On September 2, 2009 CNN.com reported that Medicare paid suppliers $1,200 for a non-motorized wheelchair while the same chair, purchased direct by a private citizen, cost $349. Medicare paid $4,018 to lease a motorized chair that the suppliers paid $1,048 to buy. And the expensive chairs used for rehabilitation cost the taxpayers $11,507 while the suppliers paid $5,800.(http://www.cnn.com/2009/US/09/02/medicare.wheelchairs/index.html?eref=igoogle_cnn)
I experienced this phenomenon. My father-in-law was recuperating in a nursing home and decided he would prefer to have a hospital bed in his apartment when he returned. I got a quote from the local medical supply house for $975 to purchase, or $200 per month to rent. He decided he would prefer to buy it. At the same time, we learned that Medicare would pay for the cost of the bed if a doctor wrote a script for it. His doctor did and the same medical supply company delivered the same bed that we would have purchased. The cost to the taxpayers will be $200 per month for two years, or $4,800. At the end of the lease my father-in-law will own the bed. Not the taxpayers.

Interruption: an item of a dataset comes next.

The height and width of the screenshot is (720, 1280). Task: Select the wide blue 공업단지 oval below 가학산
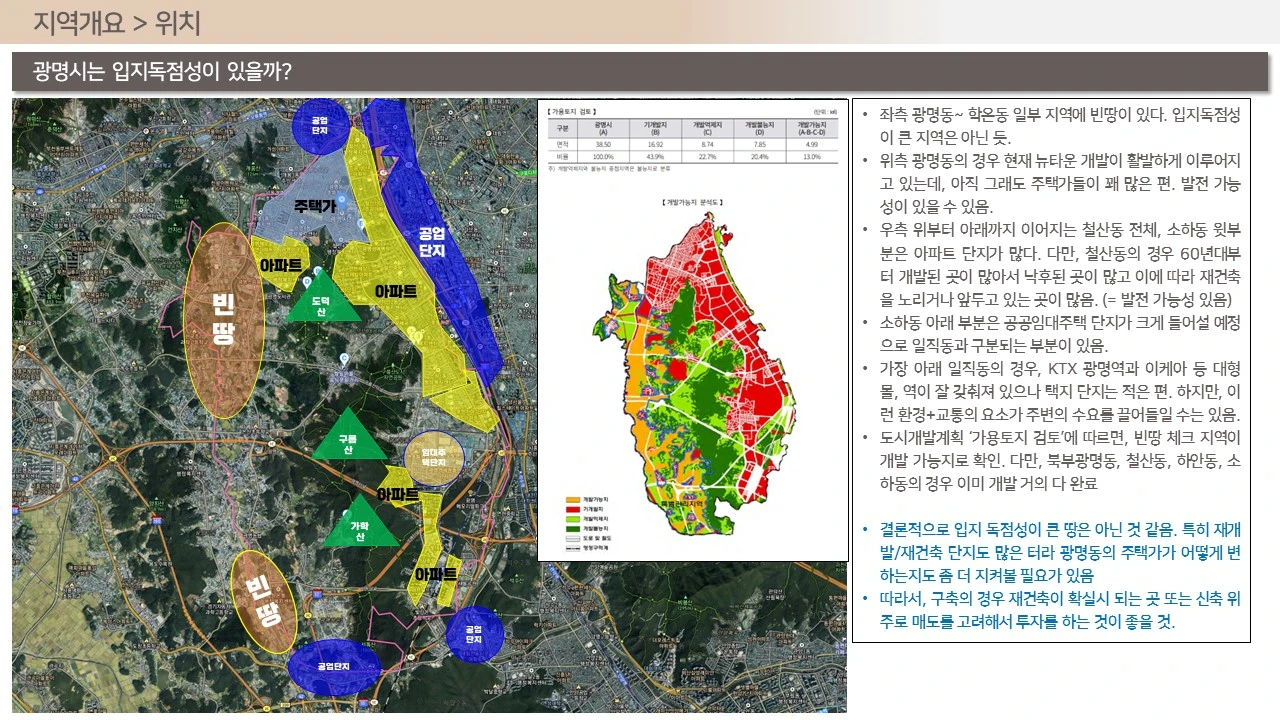click(334, 665)
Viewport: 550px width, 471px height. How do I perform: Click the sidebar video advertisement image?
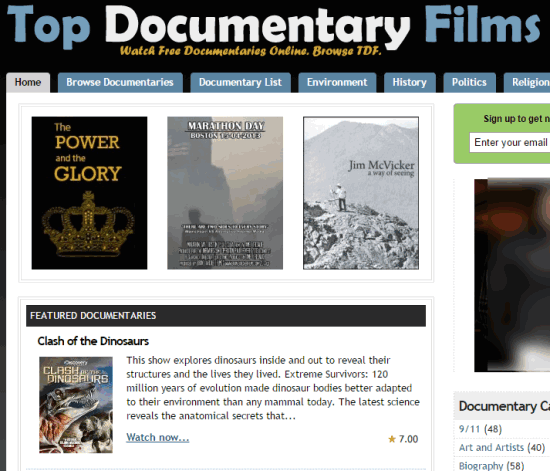[512, 275]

An inspector general’s report that was released on 9/2 stated, "Medicare and beneficiary payments under the Competitive Bidding Acquisition Program would have decreased by an average of 26 percent across all included categories of [durable medical equipment], saving up to an estimated $1 billion annually. However, Congress delayed the program and exempted complex rehabilitation power wheelchairs from future competitive bidding."
Despite what the increasingly mindless public dialog appears to be arguing, there is no single answer to solving the problem of high health care costs and the large number of uninsured. It is a multivariate problem with an incredibly large amount of actions required. We can start with using common sense to purchase materials. A billion here, a billion there, and you start talking real money.